►

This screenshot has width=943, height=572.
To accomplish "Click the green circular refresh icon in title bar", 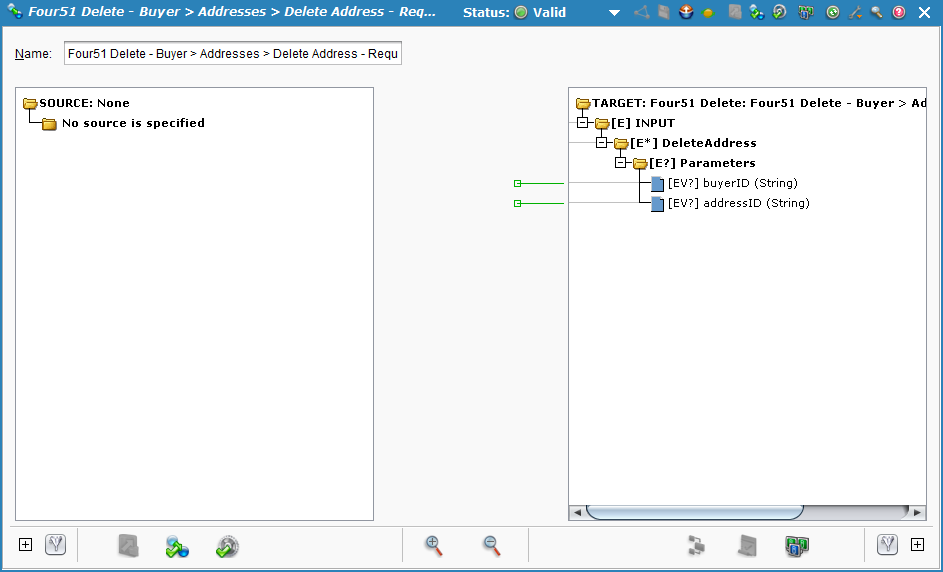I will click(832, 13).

◄
►

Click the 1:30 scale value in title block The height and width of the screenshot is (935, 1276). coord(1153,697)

◄
►

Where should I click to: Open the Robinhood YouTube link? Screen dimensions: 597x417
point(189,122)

◄

→ **THE PROBLEM**
Extract, from the listing above, every line where the string "screenshot" occurs.

→ **YOUR SOLUTION**
This screenshot has width=943, height=572.
Click the 1:30 scale value in title block The height and width of the screenshot is (935, 1276). coord(1153,697)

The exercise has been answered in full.